Gut bacteria is associated with cardiovascular and age-related diseases

By John Murphy, MDLinx
Published January 13, 2016

Key Takeaways

In two recent studies, researchers demonstrated how gut microbiota—the vast array of intestinal microorganisms—are involved in aspects of cardiovascular and age-related diseases. These investigations also indicated that treating or restoring healthy microbial levels in the gut might just reverse such conditions.

Gut microbes’ effect on BMI and lipid levels

Gut microbiota have been found to influence factors involved in cardiovascular disease—namely, changes in body mass index (BMI) and lipid levels—independent of age, gender, and host genetics. In a study published in Circulation Research, researchers reported these findings from the largest study to date that links gut bacteria to blood lipids.

The findings also indicate the potential for therapies that would alter the gut microbiome to control BMI, triglycerides, and high-density lipoproteins (HDL) in order to prevent cardiovascular disease (CVD).

Although research into gut microbiota has risen dramatically in recent years, no large-scale human studies have found firm evidence of the gut microbiome’s role in the development of CVD.

In this analysis of 893 subjects from a population-based cohort of people in the Netherlands, researchers led by geneticists from the University Medical Center in Groningen, the Netherlands, used DNA sequencing to identify a total of 34 types of intestinal bacteria that contribute to changes in BMI and blood lipids.

“We observed that the gut microbiome makes a significant contribution, beyond that of clinical risk factors and genetics, to the individual variance seen in BMI and to the blood levels of triglycerides and HDL, but that it has little effect on LDL or total cholesterol levels,” the authors wrote.

Specifically, gut microbiota explain 4.5% of the variance in BMI, 6% in triglycerides, and 4% in HDL, the researchers found. But additional, yet-to-be discovered associations are also likely, the researchers noted.

“Our results highlight the potential of therapies that alter the gut microbiome to control body mass, triglycerides, and HDL in CVD prevention,” the authors concluded. “In moving from potential to action, it will be essential to identify the causal axis of microbiome-lipids-CVD and to gain more mechanistic insight into the gut bacteria functions.”

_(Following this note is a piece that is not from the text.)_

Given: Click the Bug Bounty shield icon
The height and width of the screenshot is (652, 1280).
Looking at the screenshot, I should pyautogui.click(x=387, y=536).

Gut microbes and age-related illness

Microbiota in the elderly, which is different than that in younger adults, correlates with measures of frailty, comorbidity, and inflammation. But how this association works is not well known. In a study published August 27, 2015 in Cell Reports, researchers discovered changes within intestinal microbes that occur before the end of life, and may predict the death, in experiments with fruit flies.

The findings of this study also hold the promise that restoring the health of gut microbiota may delay the onset of age-related conditions.

“Age-onset decline is very tightly linked to changes within the community of gut microbes,” said the study’s senior author David Walker, PhD, professor of Integrative Biology and Physiology at the University of California Los Angeles (UCLA), in Los Angeles, CA. “With age, the number of bacterial cells increase substantially and the composition of bacterial groups changes.”

The researchers studied fruit flies in part because, although their typical life span is just 8 weeks, some live to the age equivalent of humans’ 80s and 90s, while others age and die much younger. In addition, scientists have identified all of the fruit fly’s genes and know how to switch individual ones on and off.

In a previous study, the researchers found that flies displayed a loss of intestinal barrier function a few days before dying.

In this study, in which the scientists analyzed more than 10,000 female flies, they were able to detect bacterial changes in the intestine before intestinal barrier failure began. As part of the study, the researchers gave some fruit flies antibiotics, which significantly reduce bacterial levels in the intestine. The researchers found that the antibiotics prevented the age-related increase in bacteria levels and improved intestinal function during aging.

This experiment also showed that reducing harmful bacterial levels in old flies significantly prolonged their life span. “When we prevented the changes in the intestinal microbiota that were linked to the flies’ imminent death by feeding them antibiotics, we dramatically extended their lives and improved their health,” Dr. Walker said.

Flies that demonstrated intestinal barrier dysfunction and were given antibiotics lived an average of 20 days after the dysfunction began—a substantial part of the fly’s life span. But flies with intestinal barrier dysfunction that received no antibiotics died within a week.

“The health of the intestine—in particular the maintenance of the barrier protecting the rest of the body from the contents of the gut—is very important and might break down with aging,” said the study’s lead author Rebecca Clark, PhD, who was postdoctoral scholar at UCLA during the study.

The researchers cautioned that establishing cause-and-effect relationships between microbial dynamics and a given phenotype is a significant challenge for this research field. Yet, “our findings will facilitate a better understanding of the mechanisms by which life-extending manipulations impact pathophysiology and/or microbiota dynamics to improve organismal survival,” they concluded.